-- Opening Marker --

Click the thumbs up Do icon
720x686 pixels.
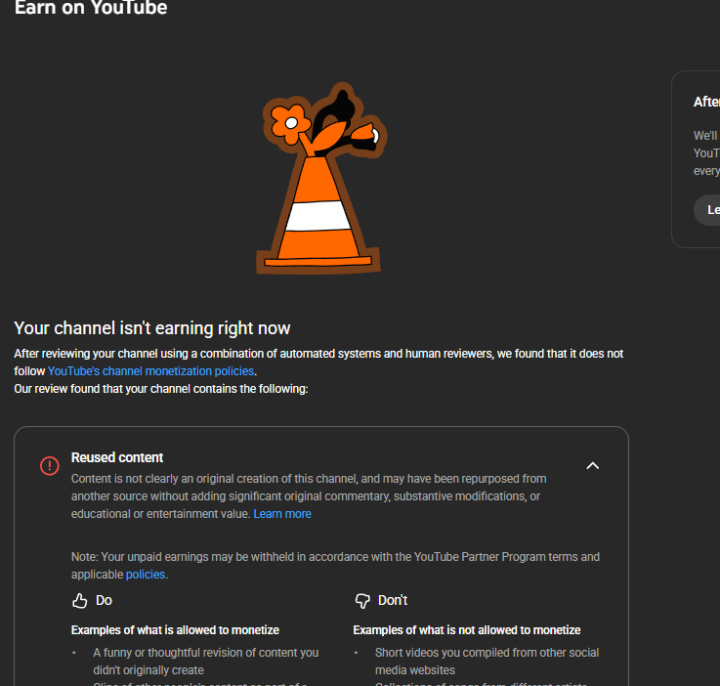pos(79,601)
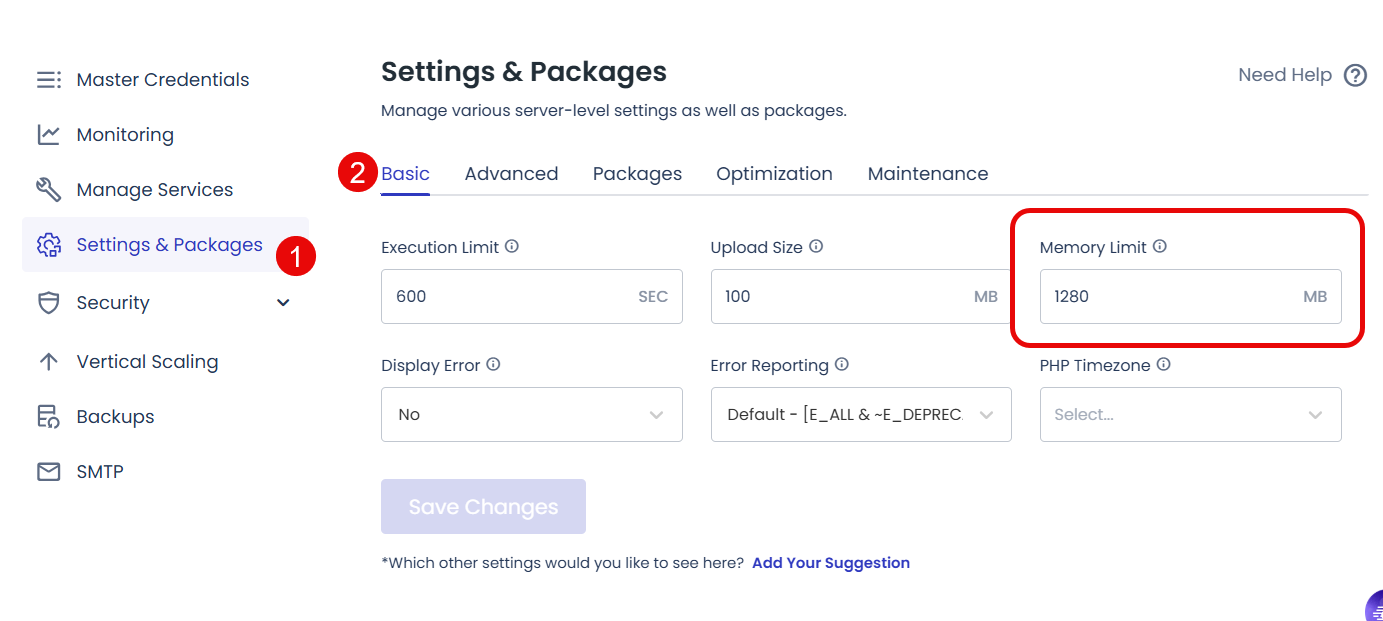Click the Backups icon in sidebar
The width and height of the screenshot is (1383, 621).
(x=49, y=417)
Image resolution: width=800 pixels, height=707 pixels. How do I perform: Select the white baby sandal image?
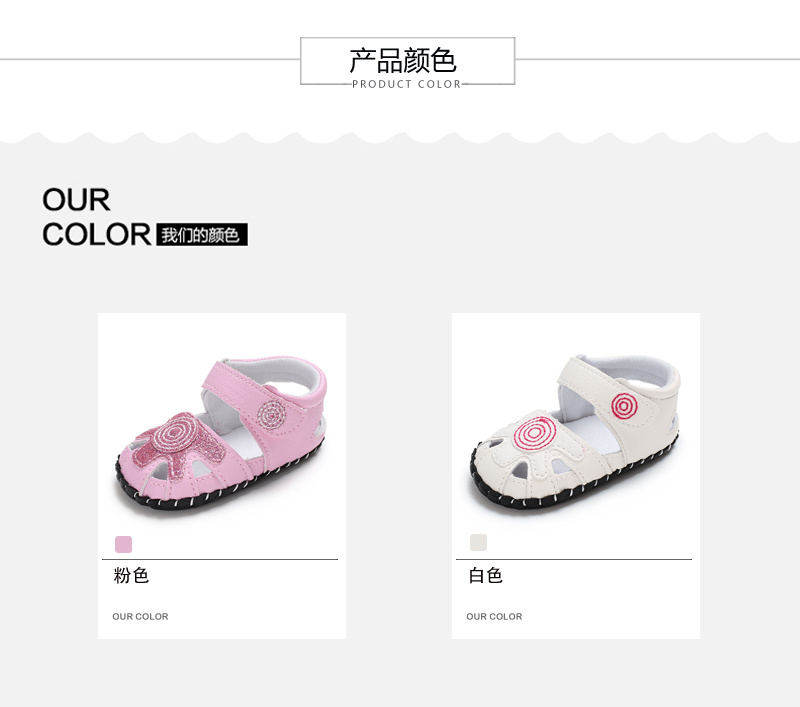click(x=575, y=432)
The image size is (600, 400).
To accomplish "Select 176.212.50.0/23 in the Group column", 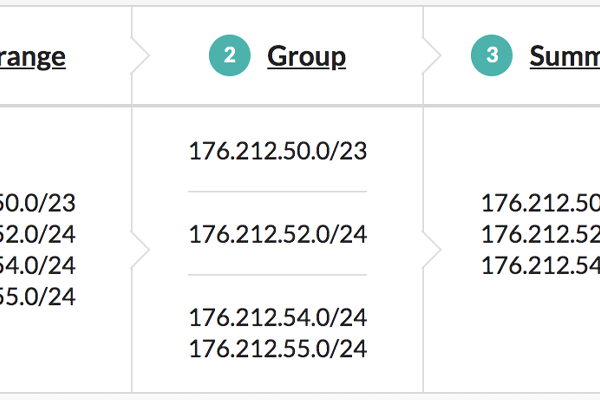I will click(x=278, y=151).

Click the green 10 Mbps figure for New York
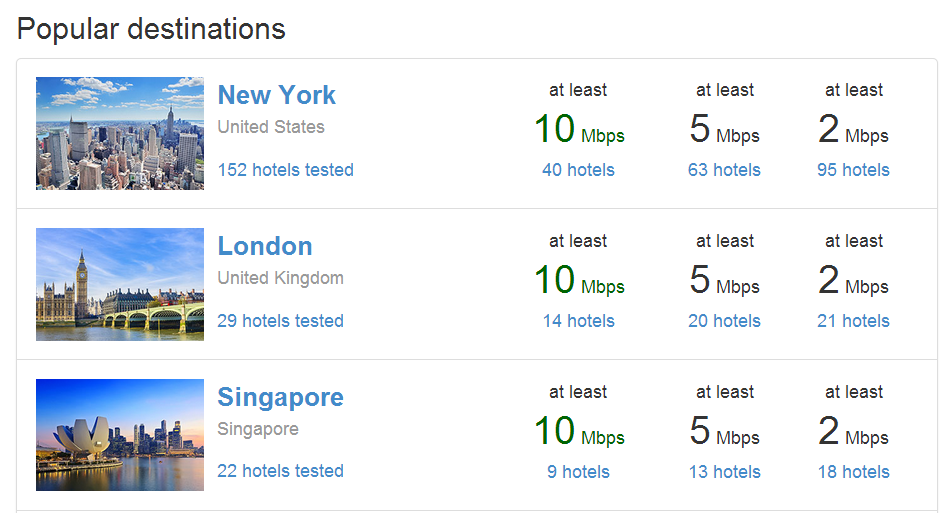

-- Closing Marker --

● WHAT YOU ARE ASKED TO DO:
What you give back must match the lines from the start of the records through the line that contains "The image size is (600, 400).", exactly, with the pictures left out.

● RESPONSE:
Click the thumbs up Do icon
720x686 pixels.
pos(79,601)
Click the Backups icon in sidebar
The width and height of the screenshot is (1383, 621).
(x=49, y=417)
Image resolution: width=800 pixels, height=707 pixels. How do I perform: Select the white baby sandal image?
click(x=575, y=432)
The image size is (600, 400).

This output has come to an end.